Items from a dataset
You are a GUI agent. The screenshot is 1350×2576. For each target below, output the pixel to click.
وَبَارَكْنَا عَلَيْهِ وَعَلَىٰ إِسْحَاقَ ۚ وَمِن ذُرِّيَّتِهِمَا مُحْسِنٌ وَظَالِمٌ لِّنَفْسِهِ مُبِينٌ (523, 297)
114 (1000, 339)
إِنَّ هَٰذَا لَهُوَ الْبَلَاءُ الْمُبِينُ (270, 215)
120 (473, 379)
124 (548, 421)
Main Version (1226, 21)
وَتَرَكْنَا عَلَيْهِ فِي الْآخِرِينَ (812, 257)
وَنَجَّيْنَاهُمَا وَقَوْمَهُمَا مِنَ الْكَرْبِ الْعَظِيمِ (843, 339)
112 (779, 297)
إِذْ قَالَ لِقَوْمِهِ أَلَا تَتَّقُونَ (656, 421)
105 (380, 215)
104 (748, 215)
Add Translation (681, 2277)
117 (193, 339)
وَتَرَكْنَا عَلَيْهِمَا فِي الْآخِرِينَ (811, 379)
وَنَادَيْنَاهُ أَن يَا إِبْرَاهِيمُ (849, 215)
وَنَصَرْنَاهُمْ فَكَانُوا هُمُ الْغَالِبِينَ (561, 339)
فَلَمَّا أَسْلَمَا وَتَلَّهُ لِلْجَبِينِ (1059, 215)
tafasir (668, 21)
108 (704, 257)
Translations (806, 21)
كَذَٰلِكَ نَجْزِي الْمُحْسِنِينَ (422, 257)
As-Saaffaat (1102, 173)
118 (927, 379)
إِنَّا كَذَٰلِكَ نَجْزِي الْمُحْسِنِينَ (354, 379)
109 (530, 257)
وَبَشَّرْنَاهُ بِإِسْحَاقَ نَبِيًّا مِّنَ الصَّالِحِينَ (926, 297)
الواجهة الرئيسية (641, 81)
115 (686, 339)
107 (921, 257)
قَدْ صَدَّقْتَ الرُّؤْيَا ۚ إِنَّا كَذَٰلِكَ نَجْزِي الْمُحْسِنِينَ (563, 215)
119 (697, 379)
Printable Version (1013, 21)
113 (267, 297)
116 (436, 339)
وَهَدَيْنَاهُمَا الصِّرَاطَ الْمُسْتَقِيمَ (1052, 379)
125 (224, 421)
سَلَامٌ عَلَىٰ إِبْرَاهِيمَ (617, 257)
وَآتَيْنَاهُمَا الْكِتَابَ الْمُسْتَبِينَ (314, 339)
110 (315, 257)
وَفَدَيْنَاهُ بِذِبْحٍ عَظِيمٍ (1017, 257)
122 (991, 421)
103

Exercise brief
Exact retyping is required: the line with "وَهَدَيْنَاهُمَا الصِّرَاطَ الْمُسْتَقِيمَ" through the end of the data, both ends included, and no other line.

Result for this exercise
وَهَدَيْنَاهُمَا الصِّرَاطَ الْمُسْتَقِيمَ (1052, 379)
125 (224, 421)
سَلَامٌ عَلَىٰ إِبْرَاهِيمَ (617, 257)
وَآتَيْنَاهُمَا الْكِتَابَ الْمُسْتَبِينَ (314, 339)
110 (315, 257)
وَفَدَيْنَاهُ بِذِبْحٍ عَظِيمٍ (1017, 257)
122 (991, 421)
103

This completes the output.